Fannie Mae Reveals Top Multi-Family Lenders
- May 06, 2011
May 5, 2011
By Barbra Murray, Contributing Editor
Fannie Mae has released the list of its top multi-family loan originators through its delegated underwriting and servicing program for 2010, which turned out to be a good year. Performance hit a higher level in 2010, with the 10 lender partners each contributing a minimum of $870 million in loan volume, compared to 2009’s minimum of $700 million.
Through its 23-year-old DUS program, Fannie Mae and its lender partners facilitate financing across the multifamily sector, although, approximately 91 percent of the residential units are designated as affordable housing. Wells Fargo Bank N.A. took the number one spot on the government-sponsored enterprise’s 2010 list of leading originators, with DB Mortgage Services L.L.C. and Walker & Dunlop L.L.C. coming in at number two and three, respectively.

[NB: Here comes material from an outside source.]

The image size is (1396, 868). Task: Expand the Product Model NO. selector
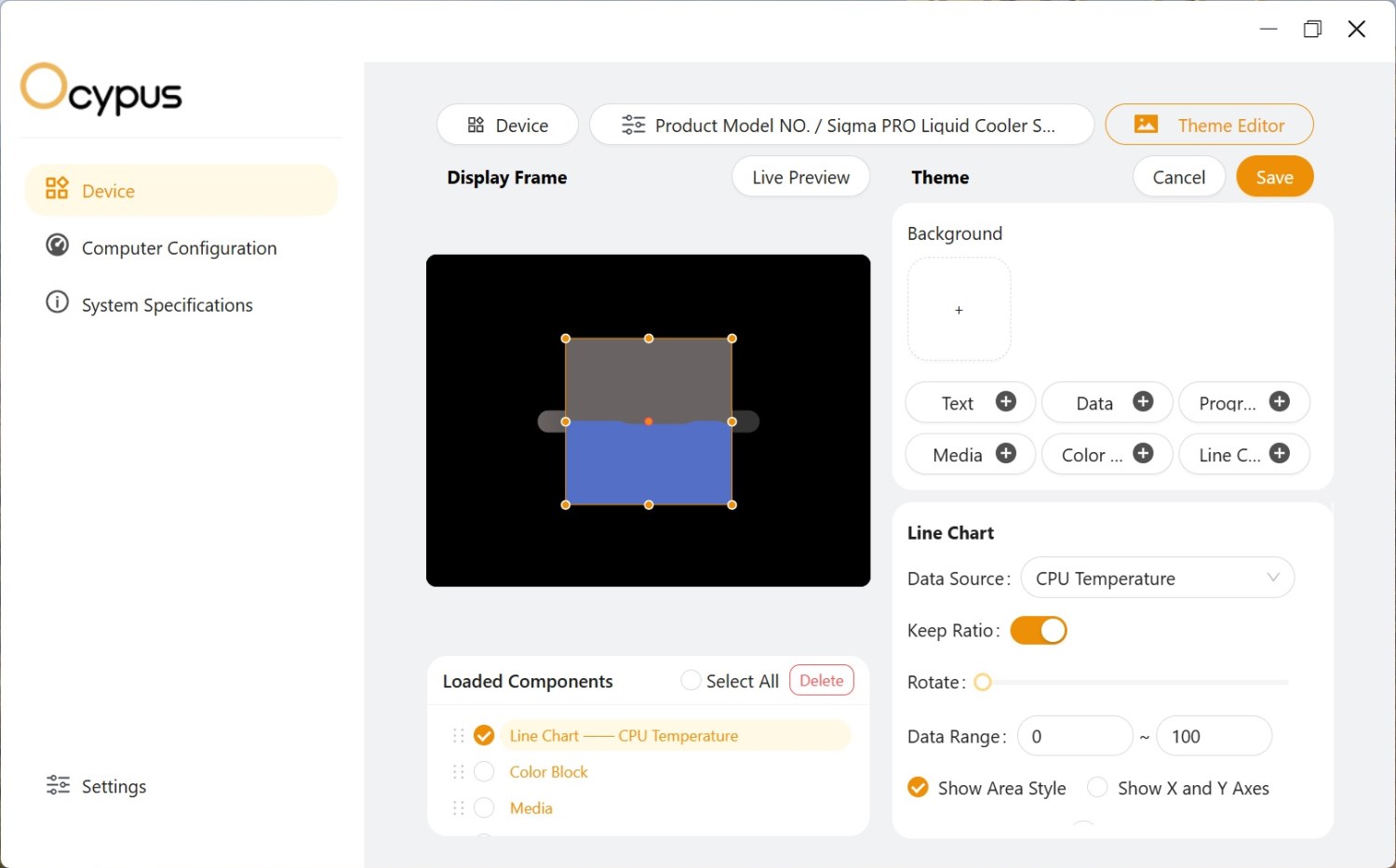[x=841, y=126]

“Multi-family fundamentals have come back a little stronger and a little quicker than most commercial real estate property types,” Jeff Burns, senior vice president with Walker & Dunlop, told CPE. “The existence of Fannie Mae and Freddie Mac has been a boon for multi-family owners in their ability to provide financing throughout the economic downturn. They have allowed multi-family to avoid losses that have plagued other sectors, like office and retail, in recent years.”
Following Walker & Dunlop on the list are CBRE Multifamily Capital Inc., PNC Bank National Associations, Arbor Commercial Funding L.L.C., and Prudential Multifamily Mortgage Inc. And rounding out the group are CWCapital L.L.C., M&T Realty Capital Corp. and Greystone Servicing Corp. Inc.

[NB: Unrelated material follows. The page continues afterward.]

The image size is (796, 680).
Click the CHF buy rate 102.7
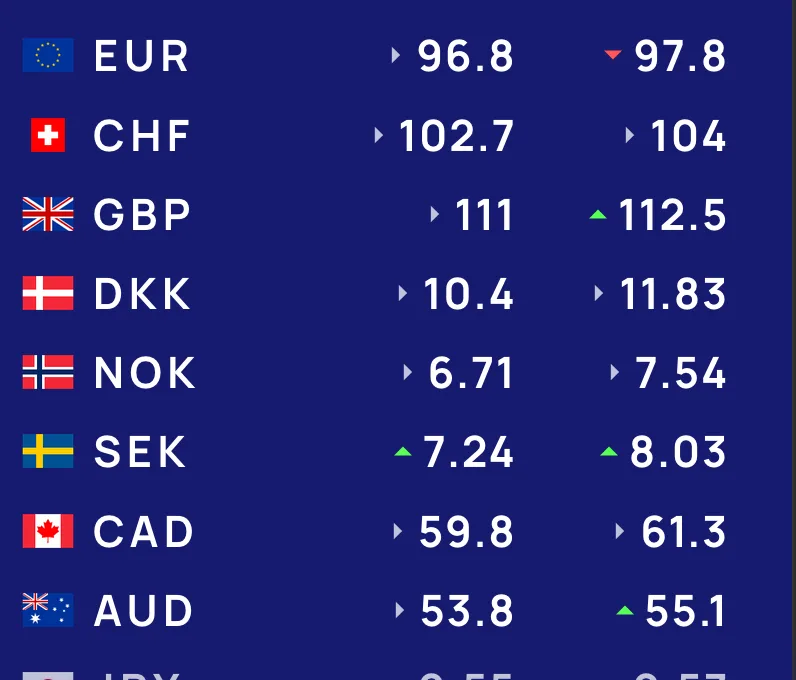456,136
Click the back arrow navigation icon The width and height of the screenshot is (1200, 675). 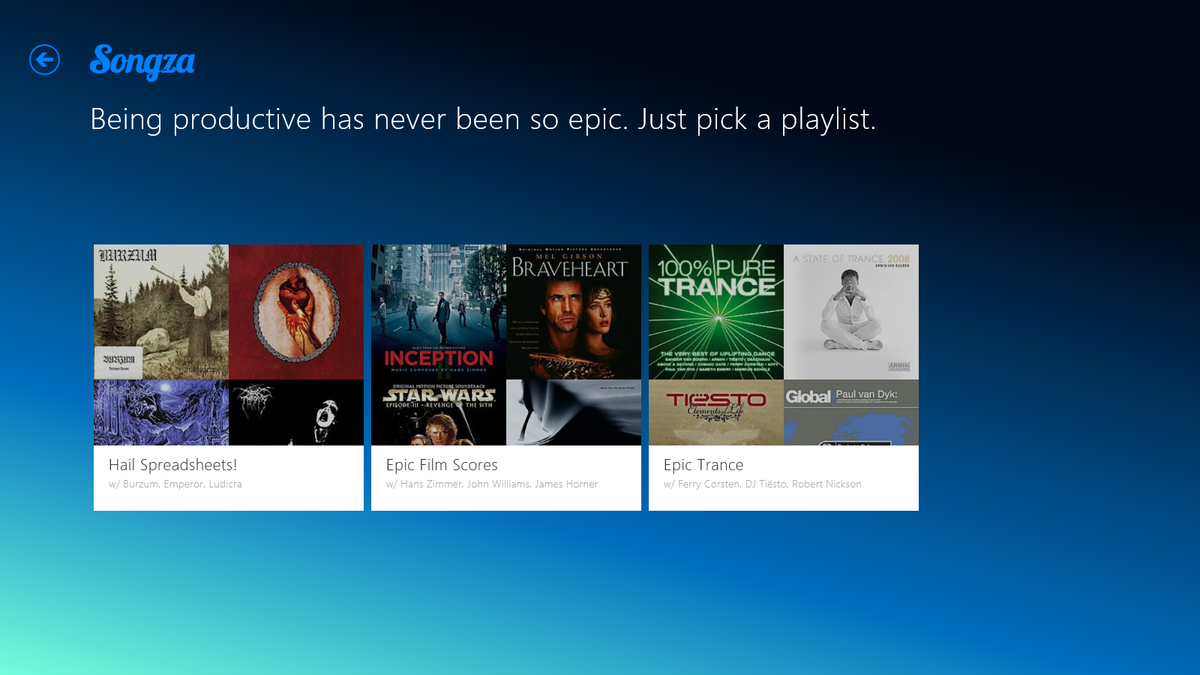[x=44, y=60]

Together, Fannie Mae and the lenders in 2010’s leading loan origination positions made $16.9 billion in debt financing available for the apartment market through approximately 2,300 multi-family mortgage loans involving 306,000 rental units. Walker & Dunlop’s contribution last year included a $45.6 million loan on The Presidio, a 432-unit, garden-style apartment complex in Fremont, Calif.; and a $28 million acquisition loan for the 328-unit Century Legacy Village, a Class A rental community in Plano, Tex.
“We have had a little over two years as a fully integrated Fannie Mae/Freddie Mac lender after Walker & Dunlop acquired certain assets from Column Guaranteed L.L.C. to still be a nimble, non-bank owned multi-family lender combined with a national platform,” Burns noted. “The success of that combination is reflected in Fannie Mae’s national top 10 list of multi-family loan originators.”
Walker & Dunlop advanced from fifth on the list in 2009 to third in 2010. And there may very well be ample opportunity for many lenders to move closer to the number one position in 2011. “Fannie Mae and Freddie Mac are starting to lend more aggressively as they see NOIs stabilize and even grow in some markets,” he said. ” While some capital sources are starting to come back to the market, Fannie Mae and Freddie Mac still provide the most leverage at the lowest fixed rates for most property owners.”